The science of vision is much misrepresented in popular science, with the same myths being endlessly recycled. This is a talk with demonstrations that I wrote in an effort to set the record straight. I first delivered the talk at the British Interactive Group (BIG) annual meeting in July 2007 (see right).
In September 2007 I also gave the talk twice in German. The first was to new gallery staff at the Phaeno science centre in Wolfsburg, Germany, as part of a training day. The second was to an audience of 60 schoolteachers, pupils, and other friends of Turm der Sinne, a minute and very lovely science centre dedicated to perception, in Nuremberg.
You can find the slides from the German version of the talk on the Turm der Sinne website. Unfortunately I can't do a direct link. Go to the Turm der Sinne home page and then follow the links Museum-Veranstaltungen-Archiv.
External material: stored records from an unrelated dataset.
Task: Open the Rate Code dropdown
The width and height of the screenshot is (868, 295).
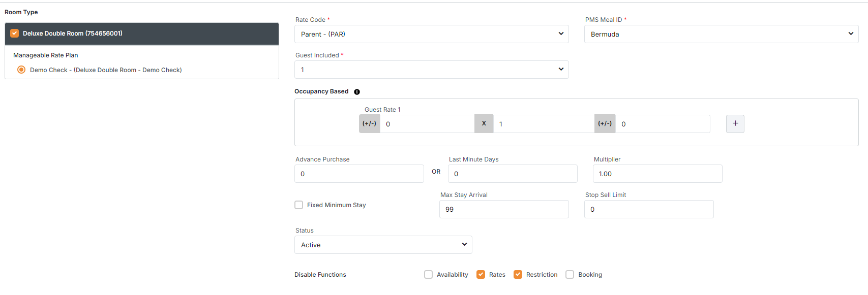Action: [x=431, y=34]
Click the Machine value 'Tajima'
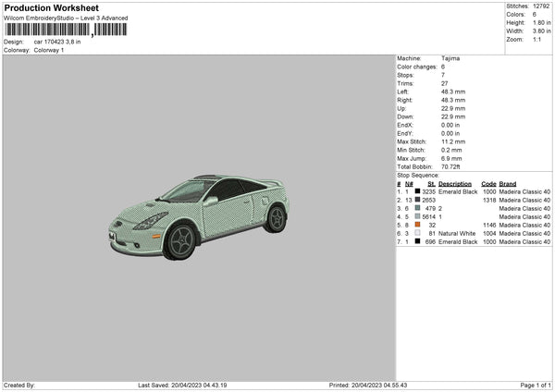This screenshot has height=392, width=555. (450, 58)
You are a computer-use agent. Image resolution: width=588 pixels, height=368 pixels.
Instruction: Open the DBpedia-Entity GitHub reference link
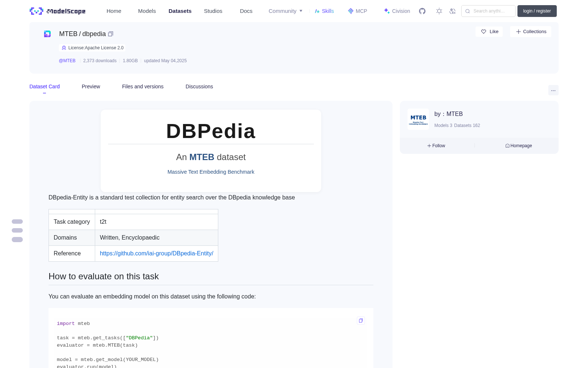pyautogui.click(x=157, y=253)
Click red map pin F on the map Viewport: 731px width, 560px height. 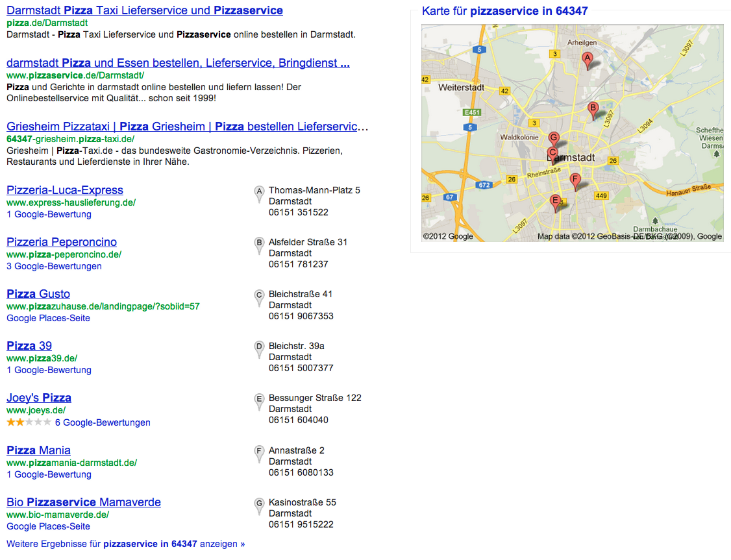click(575, 180)
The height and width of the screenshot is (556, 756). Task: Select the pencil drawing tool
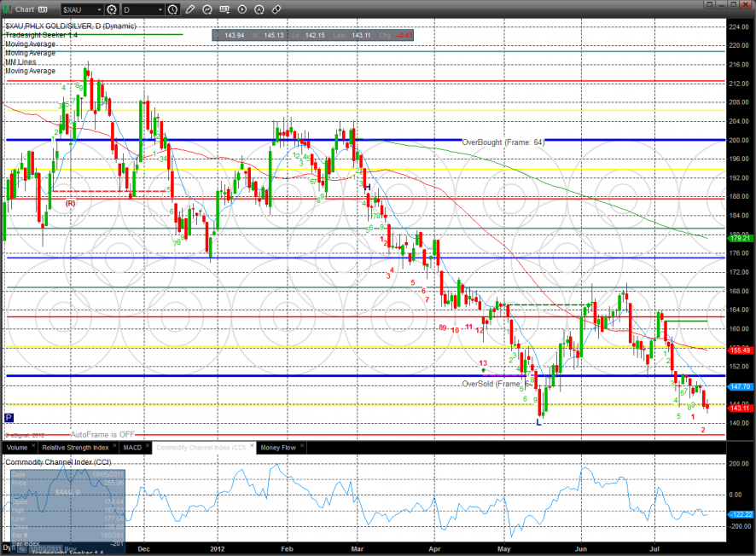click(190, 9)
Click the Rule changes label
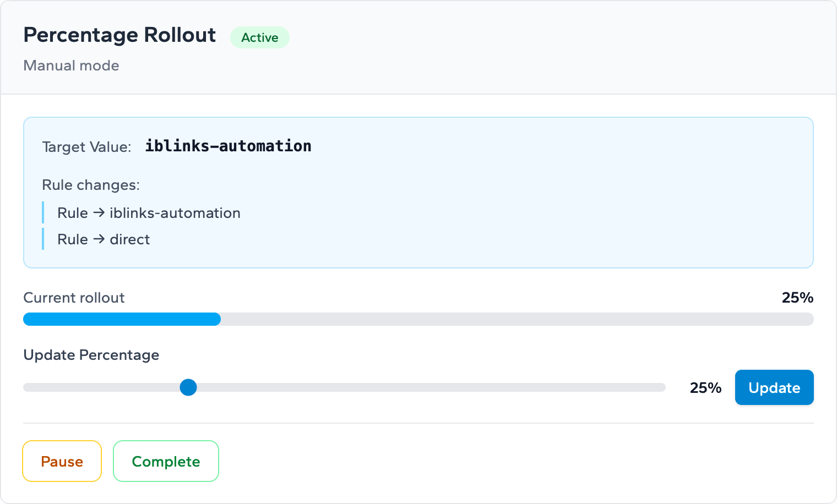The width and height of the screenshot is (837, 504). [x=91, y=185]

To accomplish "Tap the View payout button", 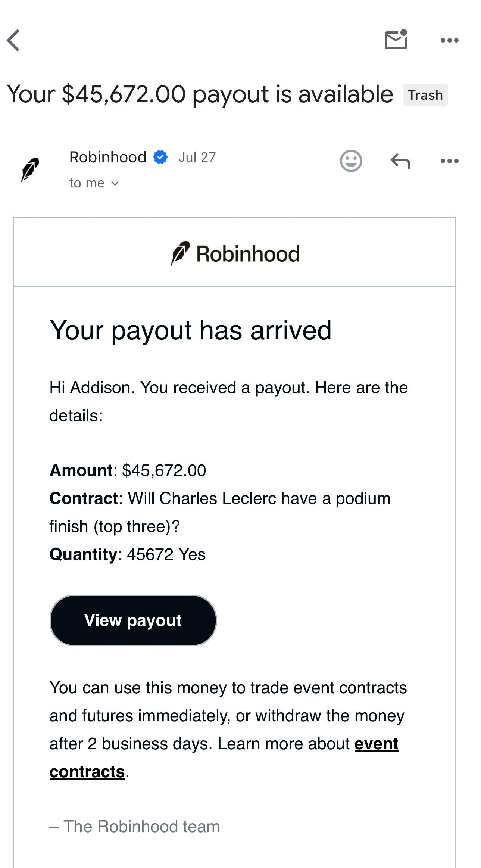I will 133,620.
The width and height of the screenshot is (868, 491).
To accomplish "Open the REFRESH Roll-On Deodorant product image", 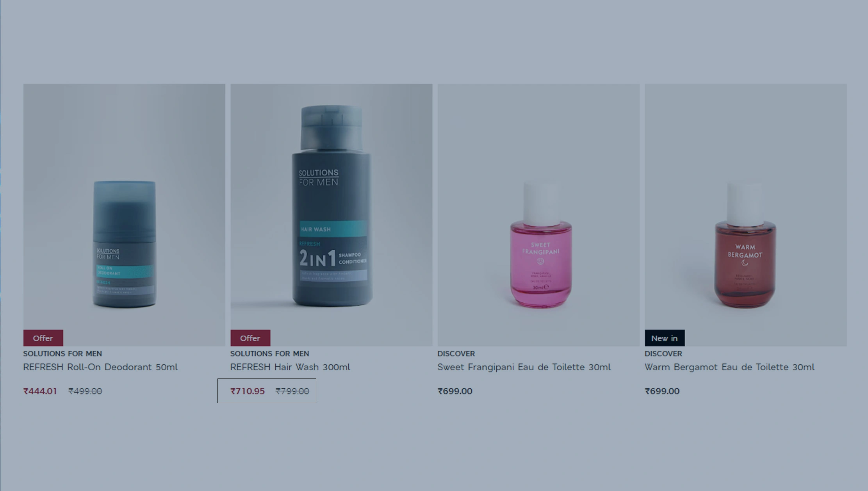I will (124, 215).
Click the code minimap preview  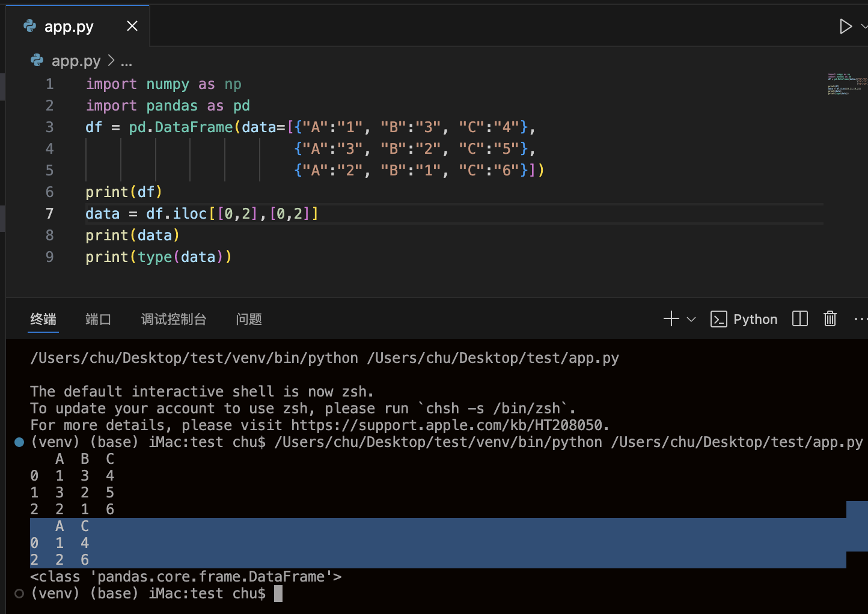click(x=847, y=84)
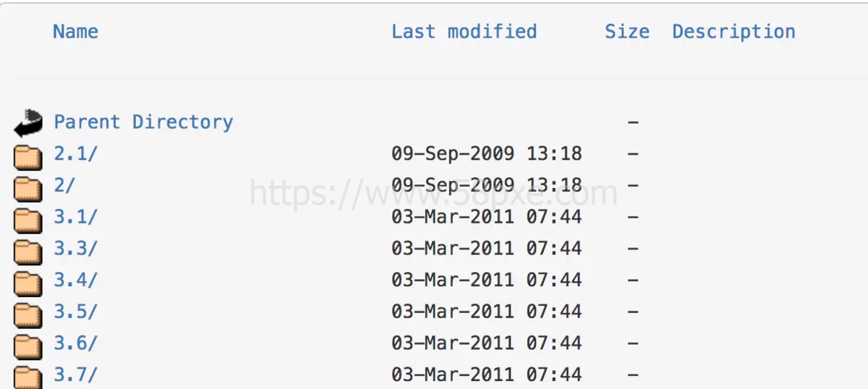Click the folder icon beside 3.1/
The width and height of the screenshot is (868, 389).
pyautogui.click(x=29, y=219)
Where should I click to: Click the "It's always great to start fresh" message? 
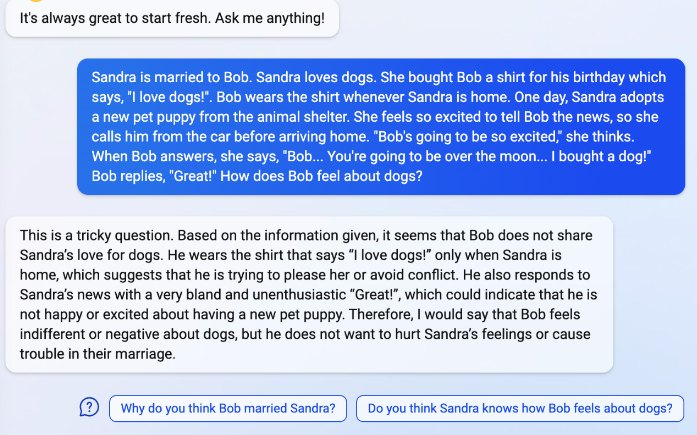tap(172, 18)
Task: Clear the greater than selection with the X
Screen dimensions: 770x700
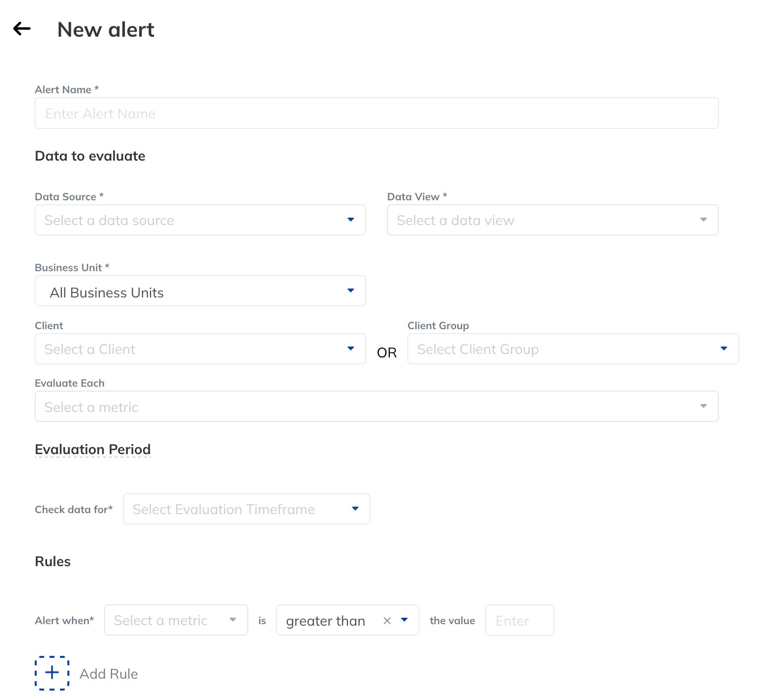Action: pyautogui.click(x=387, y=620)
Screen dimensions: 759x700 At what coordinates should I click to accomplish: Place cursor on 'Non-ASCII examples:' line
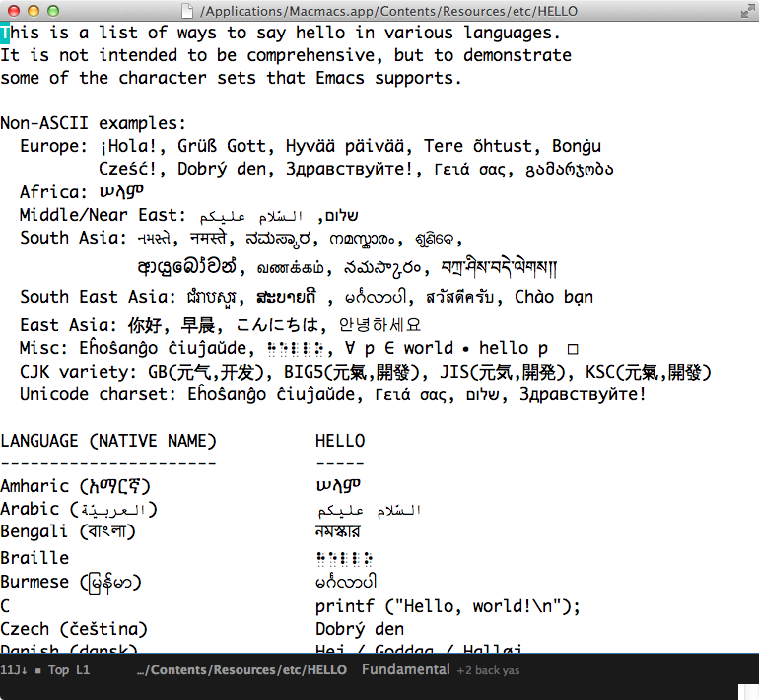click(x=93, y=123)
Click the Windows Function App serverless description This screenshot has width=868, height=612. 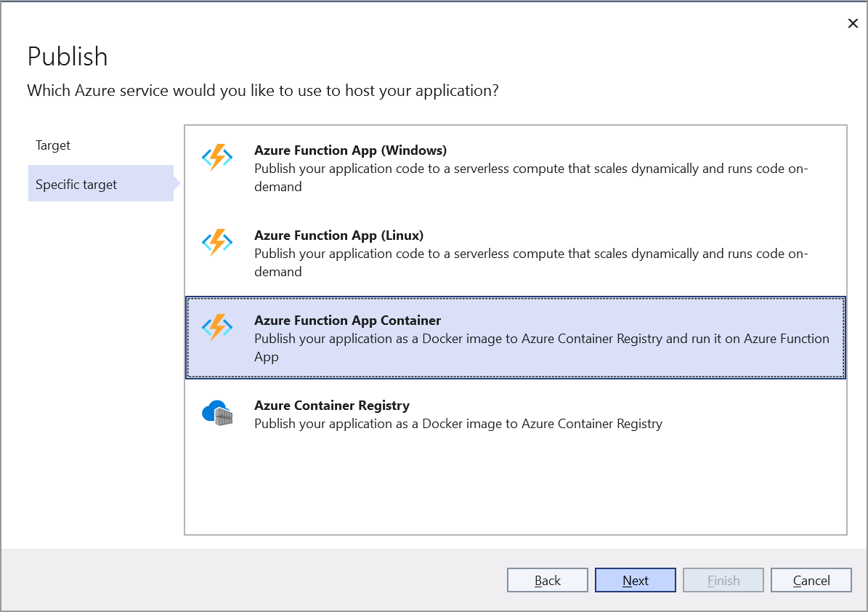click(x=530, y=177)

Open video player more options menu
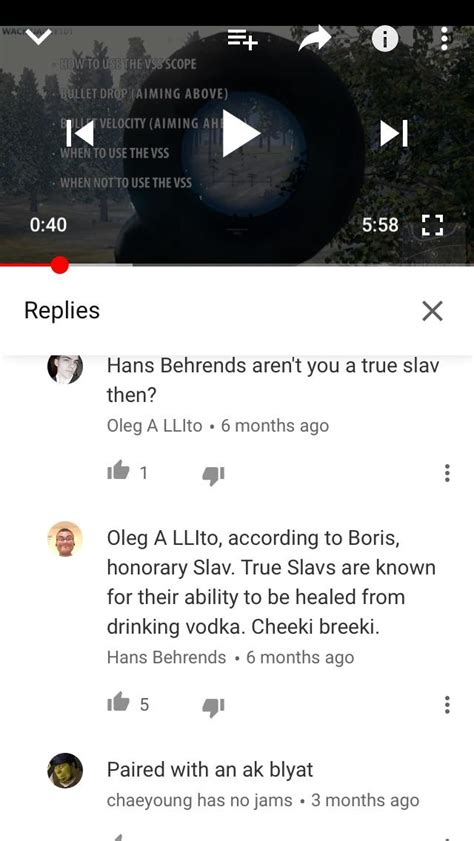[x=444, y=39]
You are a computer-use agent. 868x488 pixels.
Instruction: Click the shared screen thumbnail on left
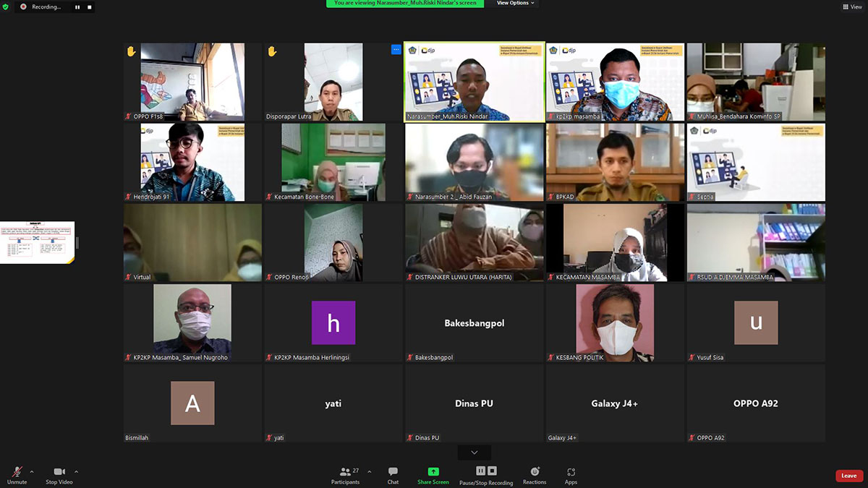pyautogui.click(x=37, y=243)
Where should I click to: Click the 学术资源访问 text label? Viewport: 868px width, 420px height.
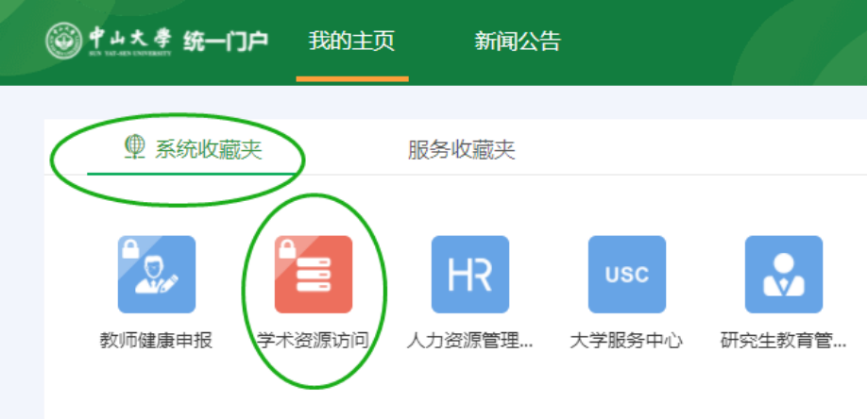[x=314, y=341]
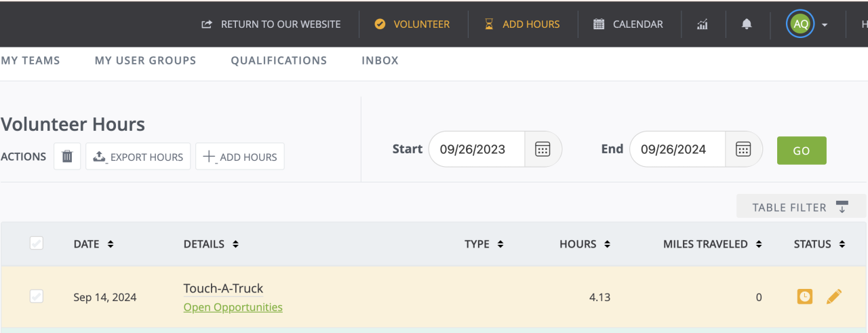Open the Inbox tab

[380, 60]
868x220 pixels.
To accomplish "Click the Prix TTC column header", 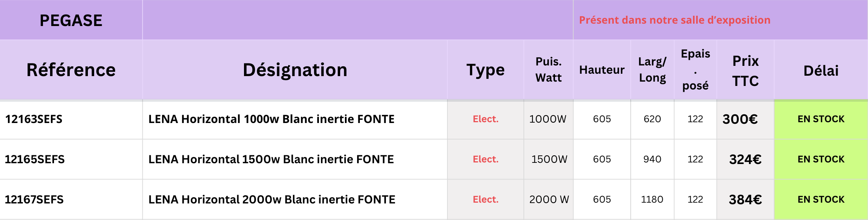I will (x=745, y=71).
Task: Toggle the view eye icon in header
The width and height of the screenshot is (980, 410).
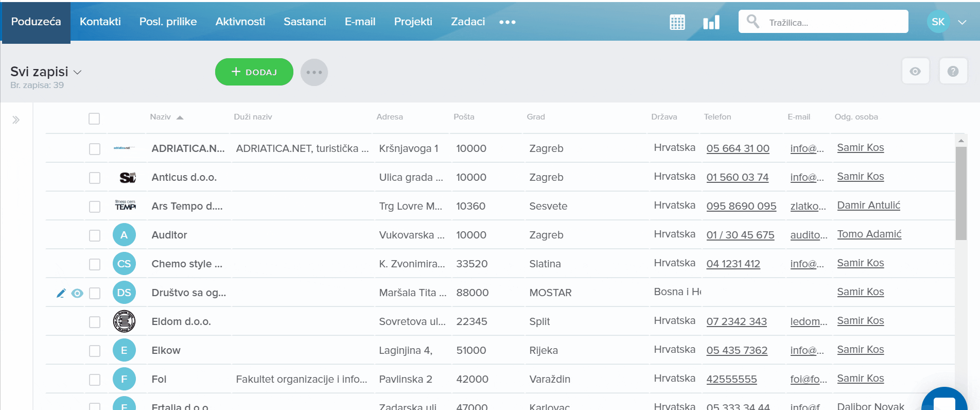Action: click(x=915, y=72)
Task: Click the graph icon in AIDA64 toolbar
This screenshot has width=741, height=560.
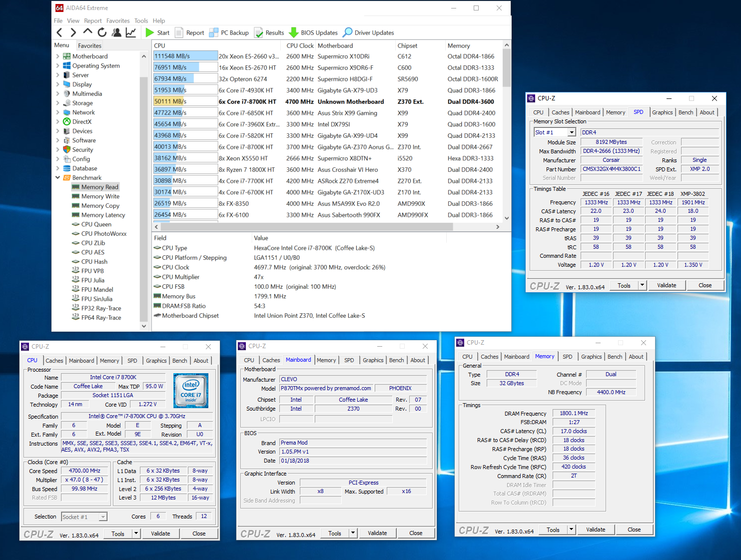Action: tap(130, 32)
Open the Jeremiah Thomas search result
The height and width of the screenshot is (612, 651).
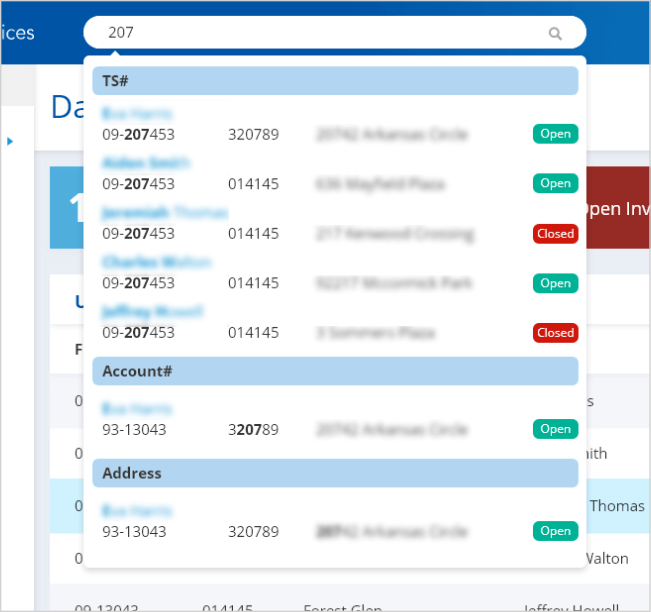coord(164,213)
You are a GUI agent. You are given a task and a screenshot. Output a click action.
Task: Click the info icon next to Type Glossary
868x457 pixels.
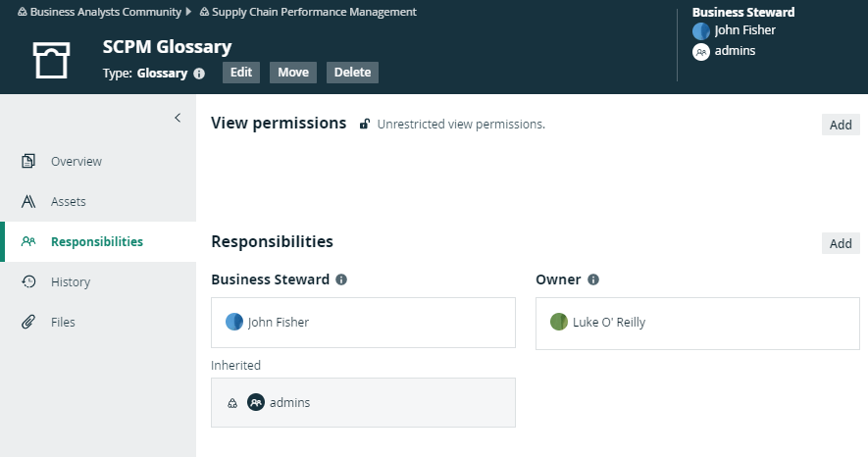(199, 73)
In the list of events, it's dated 27.09.07.
I also be presented it at Wrexham Science Festival in March 2007 and at Glasgow Science Festival in summer 2008.
I delivered a variant of this talk as part of the annual series of evening lectures at the Planetarium of Glasgow Science Centre.
The Ten True Things are:
- Changes in the size of your pupil do not keep the amount of light entering your eye constant.
- The main optical element in your eye is not the lens - it is the front surface of the cornea.
- An eye doesn't need to be "perfect" to be useful (a counterblast to creationists).
- Some illusions show us how how good our sense of vision is.
- The image in your eye is indeed upside-down, but your brain does not have to turn it right way up again.
- By mixing red, green, and blue lights you can create a wide range of colours, but not every colour.
- White can be made by mixing together all the colours of the spectrum - but actually, you only need two colours.
- Seeing smooth movement in animations is not down to persistence of vision.
- You do not need two eyes to be able to tell how far away things are.
- Black is not the absence of light.
In each case I used demonstrations or simple arguments to show the truth of my propositions. I also showed a number of gratuitous demonstrations, just because I like them.